### Teks Sumber
○ ○ ○
B.   DEFINISI KARAKTER DAN PENDIDIKAN KARAKTER

Hakekat Karakter

Menurut Simon Philips dalam Buku Refleksi Karakter Bangsa (2008:235), karakter adalah kumpulan tata nilai yang menuju pada suatu sistem, yang melandasi pemikiran, sikap, dan perilaku yang ditampilkan. Sedangkan Doni Koesoema A (2007:80) memahami bahwa karakter sama dengan kepribadian. Kepribadian dianggap sebagai ”ciri, atau karakteristik, atau gaya, atau sifat khas dari diri seseorang yang bersumber dari bentukan-bentukan yang diterima dari lingkungan, misalnya lingkungan keluarga pada masa kecil dan juga bawaan seseorang sejak lahir.” Hal yang selaras disampaikan dalam Buku Refleksi Karakter Bangsa (2008:233) yang mengartikan karakter bangsa sebagai kondisi watak yang merupakan identitas bangsa.
○ ○ ○
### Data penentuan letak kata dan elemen
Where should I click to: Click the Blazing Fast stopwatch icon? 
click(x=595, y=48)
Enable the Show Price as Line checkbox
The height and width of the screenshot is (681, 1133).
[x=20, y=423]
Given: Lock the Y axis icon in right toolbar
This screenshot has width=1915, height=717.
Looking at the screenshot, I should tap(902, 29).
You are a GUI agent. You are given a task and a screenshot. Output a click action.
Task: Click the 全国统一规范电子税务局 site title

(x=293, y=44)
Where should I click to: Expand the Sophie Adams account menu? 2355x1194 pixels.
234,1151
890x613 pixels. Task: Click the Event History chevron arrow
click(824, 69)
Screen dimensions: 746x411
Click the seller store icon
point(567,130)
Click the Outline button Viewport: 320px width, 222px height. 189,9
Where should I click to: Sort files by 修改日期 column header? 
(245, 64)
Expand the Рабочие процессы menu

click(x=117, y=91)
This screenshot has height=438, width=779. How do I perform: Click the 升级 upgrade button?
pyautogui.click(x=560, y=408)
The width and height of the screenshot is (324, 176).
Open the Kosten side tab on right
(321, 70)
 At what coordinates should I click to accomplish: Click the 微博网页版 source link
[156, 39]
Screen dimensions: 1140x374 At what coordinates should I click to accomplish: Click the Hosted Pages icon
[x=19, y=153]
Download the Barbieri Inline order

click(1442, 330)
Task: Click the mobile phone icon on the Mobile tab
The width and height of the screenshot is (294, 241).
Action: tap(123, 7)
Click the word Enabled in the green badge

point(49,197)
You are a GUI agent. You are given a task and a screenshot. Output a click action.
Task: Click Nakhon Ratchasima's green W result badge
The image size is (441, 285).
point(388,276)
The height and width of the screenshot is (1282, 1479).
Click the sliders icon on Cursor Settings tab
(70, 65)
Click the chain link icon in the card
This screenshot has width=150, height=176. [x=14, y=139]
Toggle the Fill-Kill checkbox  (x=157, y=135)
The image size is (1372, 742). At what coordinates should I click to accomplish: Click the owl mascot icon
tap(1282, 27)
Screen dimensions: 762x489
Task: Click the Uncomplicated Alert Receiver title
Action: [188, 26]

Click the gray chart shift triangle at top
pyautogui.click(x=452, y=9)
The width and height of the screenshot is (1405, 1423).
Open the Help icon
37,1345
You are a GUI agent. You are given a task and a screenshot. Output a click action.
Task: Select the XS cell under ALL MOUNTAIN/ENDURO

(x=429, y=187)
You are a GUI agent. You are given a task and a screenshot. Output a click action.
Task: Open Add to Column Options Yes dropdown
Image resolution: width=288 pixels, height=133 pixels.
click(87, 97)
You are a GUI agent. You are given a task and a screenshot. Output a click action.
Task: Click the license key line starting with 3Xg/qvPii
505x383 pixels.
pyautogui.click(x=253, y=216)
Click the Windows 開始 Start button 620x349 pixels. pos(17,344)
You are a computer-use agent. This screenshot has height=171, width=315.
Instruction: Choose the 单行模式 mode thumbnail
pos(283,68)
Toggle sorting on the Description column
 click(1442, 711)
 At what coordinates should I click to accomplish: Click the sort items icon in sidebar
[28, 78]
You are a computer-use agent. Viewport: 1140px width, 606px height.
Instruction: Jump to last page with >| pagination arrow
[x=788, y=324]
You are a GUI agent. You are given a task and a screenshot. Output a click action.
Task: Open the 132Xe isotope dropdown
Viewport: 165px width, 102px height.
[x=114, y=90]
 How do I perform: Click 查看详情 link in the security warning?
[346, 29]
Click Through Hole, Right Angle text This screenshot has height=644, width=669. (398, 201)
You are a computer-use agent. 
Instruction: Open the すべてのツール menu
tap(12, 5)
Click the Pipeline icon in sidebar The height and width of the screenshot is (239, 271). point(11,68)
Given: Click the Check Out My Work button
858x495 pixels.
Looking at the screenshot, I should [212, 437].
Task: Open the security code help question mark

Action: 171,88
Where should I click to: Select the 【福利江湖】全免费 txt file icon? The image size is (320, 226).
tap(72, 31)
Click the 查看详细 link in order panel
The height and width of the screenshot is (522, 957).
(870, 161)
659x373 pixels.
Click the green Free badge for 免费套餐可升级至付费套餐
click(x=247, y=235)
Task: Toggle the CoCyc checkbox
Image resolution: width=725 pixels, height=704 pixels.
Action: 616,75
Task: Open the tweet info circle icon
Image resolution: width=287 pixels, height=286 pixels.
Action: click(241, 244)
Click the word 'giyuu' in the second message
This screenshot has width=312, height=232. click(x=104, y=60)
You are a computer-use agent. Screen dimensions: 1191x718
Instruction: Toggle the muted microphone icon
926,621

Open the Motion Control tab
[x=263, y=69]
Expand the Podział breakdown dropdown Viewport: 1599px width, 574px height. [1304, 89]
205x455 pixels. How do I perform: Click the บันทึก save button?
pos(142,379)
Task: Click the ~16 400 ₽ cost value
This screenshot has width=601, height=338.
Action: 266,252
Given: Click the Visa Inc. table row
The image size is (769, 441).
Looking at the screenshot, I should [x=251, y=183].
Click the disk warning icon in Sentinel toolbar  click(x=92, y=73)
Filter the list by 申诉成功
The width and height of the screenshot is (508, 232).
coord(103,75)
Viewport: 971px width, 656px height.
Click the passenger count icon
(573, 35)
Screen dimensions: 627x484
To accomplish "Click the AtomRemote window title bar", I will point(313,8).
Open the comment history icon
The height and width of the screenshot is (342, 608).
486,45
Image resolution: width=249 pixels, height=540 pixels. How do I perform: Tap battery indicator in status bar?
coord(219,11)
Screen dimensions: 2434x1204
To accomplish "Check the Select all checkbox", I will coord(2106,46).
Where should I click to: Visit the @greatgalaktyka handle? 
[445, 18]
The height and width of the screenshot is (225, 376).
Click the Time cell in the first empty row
○ ○ ○
### Uraian Tugas
Sebutkan semua istilah yang digunakan teks sumber untuk mengartikan kepribadian menurut pendapat Doni Koesoema A.

### Jawaban Tugas
Ciri, karakteristik, gaya, dan sifat khas dari diri seseorang.